If EAMXX_ENABLE_PYTHON=OFF
, none of the code that is needed to call
python from EAMxx will be compiled.
Usage
If python support is enabled, every atmosphere process stores
data structures that can hold python-compatible arrays and modules.
During construction, if the input parameter list contains a non-trivial
entry for the key py_module_name
, EAMxx will automatically set up
these data structures. In particular, EAMxx will
- create python-compatible arrays for each of the input/output/internal
fields that are registered in the class. These are stored in two maps:
m_py_fields_dev
andm_py_fields_host
, which store python-compatible arrays for the device and host views of the Field, respectively. The maps are in fact nested maps, so that the python-compatible array for field X on grid Y can be retrieved viam_py_fields_host[Y][X]

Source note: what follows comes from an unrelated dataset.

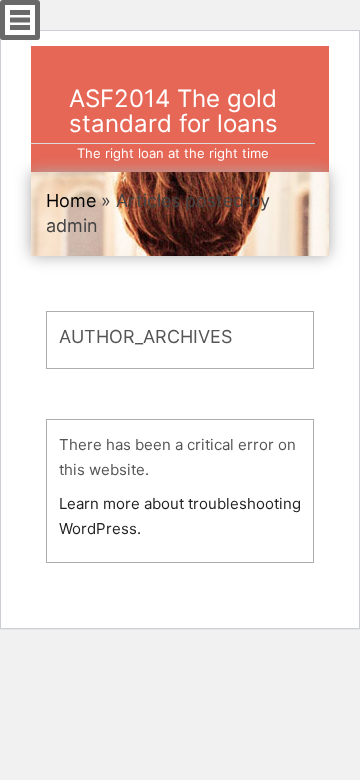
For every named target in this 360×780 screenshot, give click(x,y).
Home (71, 200)
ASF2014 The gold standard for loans (173, 111)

. - load the python module provided via parameter list, so that its interfaces
can later be called during init/run phases. The module is then stored in
the local member
m_py_module
. If the module is in a non-standard path, the parameter list entrypy_module_path
can be used to specify its path, which will be added to python's search path before loading the module.
Due to implementation details in the pybind11 library, and to avoid compiler warnings,
all the python-compatible data structures are stored wrapped inside std::any
objects.
As such, the need to be properly casted to the correct underlying type before being used.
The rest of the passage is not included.